「
涸れ土に にわか雨降り もどかしき 今日の庭木は 水が足りるか」、「葉が垂れて 水がほしいと 夏の花 遠雷聞きつ 今か今かと」、「鶏頭の 花の赤さや 吾知らず どの絵具混ぜ 似た色出るか」、「狂おしく もだえる思い 象りて 鶏頭の花 地より出るや」
今日の写真は6月28日の撮影。
「その2」に書いたように、裏庭で終日陽当たりがよい場所は隣家との境のブロック塀の上しかない。そこに植木鉢を並べるとして、台が必要だ。隣家に置いている木材から長さ90センチ、幅25センチ、厚さ1センチの1枚を選んだ。ブロック塀から落ちないように裏側にブロック塀の幅を開けて角材を2本打ちつけ、防水用にホームセンターで見つけたアルミの板を表面に張り、あまった分を四方に折り曲げた。地植えが理想だが、一昨年と去年、太秦の三条通り沿いの庭で冷凍保存用の発泡スチロールの箱を植木鉢にして久留米鶏頭が育てられ、土の深さが30センチほどでも人の背丈ほどの鶏頭が育つことを知り、植木鉢で充分と思い直した。そして苗の移植作業をしたのが「その2」の写真を撮った6月15日だ。今日の写真はそれから2週間ほど経った状態で、これを書く現在、花は日増しに大きくなり、そろそろ鉛筆で写生する時期になっているが、どこまで花が大きくなるのか様子を見ている状態でもある。またあまりの猛暑で、植木鉢を地面に下ろして写生する気になれないでいるのは、花の時期は長いのでそう焦ることもないかと考えているからでもある。鉢を部屋に持ち込んで描く手もあるが、それでは自然光の中で鶏頭を見ることにならず、写生に嘘が混じる気がする。写生帖は未使用の1冊を用意した。同じ表紙デザインのクロッキー帖を写生用に長年使っていて、1冊100ページある。表紙に何冊目かがわかる番号を大きく記しているが、ここ20年はほとんど写生をせず、「39」で止まっている。つまり3900枚描いた。1枚描くのに15分から20分は要する。
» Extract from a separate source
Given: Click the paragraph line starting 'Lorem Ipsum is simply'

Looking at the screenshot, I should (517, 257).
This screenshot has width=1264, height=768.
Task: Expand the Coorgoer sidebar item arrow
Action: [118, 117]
また何冊目に何を描いたかの目次を30冊描き終えた頃に作り、そのノートを先日ようやく探し当てた。鶏頭はたぶん10枚ほどは描いたことがあるが、自分で植え育てて描いたことはない。鉛筆ではなく、ぶっつけ本番で鶏頭を水彩絵具で描くことをここ2,3年行なったが、別の緊張感と面白さがある。その要領で大きな画用紙に描くことを続けるとそのままで作品になる気がしているが、その行為は友禅とは関係がなくなる。それはそれでいいのだが、画用紙ではなく画仙紙に顔料で描くとよりいいのではないかとぼんやり思っている。富士正晴ではないが、最晩年に絵でも描いて過ごすにはそれが最適だ。5月上旬までの3か月間、韓国ドラマ『輝け! きらびやかなボクヒの人生』を見たが、その中で鶏頭の絵が何度か映り、韓国でも好まれている花であることがわかる。そう言えば祇園祭の鉾でも「大鶏頭花」の古典文様を用いた染織品が使われている。